He turned abruptly, and she beheld the olive face and dark glittering eyes
of Halbert of the Tower.
"Oh, no!" said she, concealing the terror with which his presence
inspired her; "why should you be unwelcome? Are you not my old
playmate, and, save Kenneth, the oldest friend I have known!"
"And as your playmate in older and happier times, fair Lily, I now come
to bid you adieu; for I am going far from the woods of Logie and Culbleine,
and all those scenes around which your presence casts a charm."
"For Flanders, where your poor father went before you?" she asked, with
a mixed feeling between sorrowful interest and joy at this good riddance to
the district; "to the wars of Low Germanie?"
"Nay—to wars certainly, but not so far off," he replied, with a deep
smile.
"And you came to bid me adieu, my poor old friend! It is so kind of you,
Master Halbert; but," she added suspiciously, "how knew you that I should
be here at this hour?"
"He is going far away," she thought, and did not withdraw it.
"Lily," said he, "where I am going, and on what errand, matters not at
present, for anon you will know all; but it is a mission of secresy, of danger,
and of death—one from which I may never return; and I could not leave
these, our native woods and glen, the hawthorn birks, and the bonnie brae
of Logie, without saying how long, how well, and how deeply I have loved
you—yea, loved you, Lily, from my boyhood upward. I cannot go forth, to
die perhaps, with this long-treasured secret in my heart. I could not fall in
battle happily, and have it buried with me, unconfessed, untold, and
unheard. I know all you would urge," he added, sighing deeply, and
speaking hurriedly; "Kenneth, your cousin—yes, yes—all say you love
him; but such attachments should not be—they are within degrees
forbidden by the church; moreover, I cannot believe it! Oh! think well of
the love I have to offer. Kenneth is the penniless orphan of a dowerless
bride, and a poor younger son. In this world he possesses nothing; I am a
lesser baron, with an estate here and another in Glencairn—my mother's
inheritance. I can summon a hundred horsemen in time of need. The Lords
of Badenoch, the Earls of Huntly and of Mar, have quartered their shields
with mine; and in the storm which is at hand, when a sword may be in every
Catholic hand, with its point at every Galvinist throat, you may find a worse
protector than Halbert of the Tower; but nowhere in broad Scotland will ye
find a better. Ponder, dearest Lily, over all I have said, for I must soon be
gone, as time and tide will wait for no man."
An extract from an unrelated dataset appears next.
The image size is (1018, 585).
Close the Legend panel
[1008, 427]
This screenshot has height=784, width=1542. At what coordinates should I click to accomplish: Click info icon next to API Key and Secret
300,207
"Halbert Gordon," replied Lily with some asperity, "my father's name is
as good as yours; and the wise Regent called him ever his leal man and true
in the Douglas' wars."
"Thou wrongest me, and art unnecessarily angry, dearest Lily. I mean not
to slight the gudeman, thy father's memory; but thou hast not yet answered
me."
"Nay, nay, Heaven forbid! but remember, that even if I could love you—
which is impossible—our religion—our religion! thou a Catholic—I a
Calvinist!"
"Fair Lily," said he; "a time is coming (yea, it is at hand!) when such
marriages will be as a boon from God to the accursed brood of Knox and
Calvin—of Rough and Wishart; but once more, dearest Lily, hear me——"
"Impossible—impossible!"
"I am going far away from these green woods, from Strathdon and
Strathdee, and I will have nothing of thee—of thee, I have loved so long to
look upon. Give me but a tress, a ringlet, however small; a riband, a glove
—a rag, a shred—oh Lily, Lily!—if you knew how I have loved you!"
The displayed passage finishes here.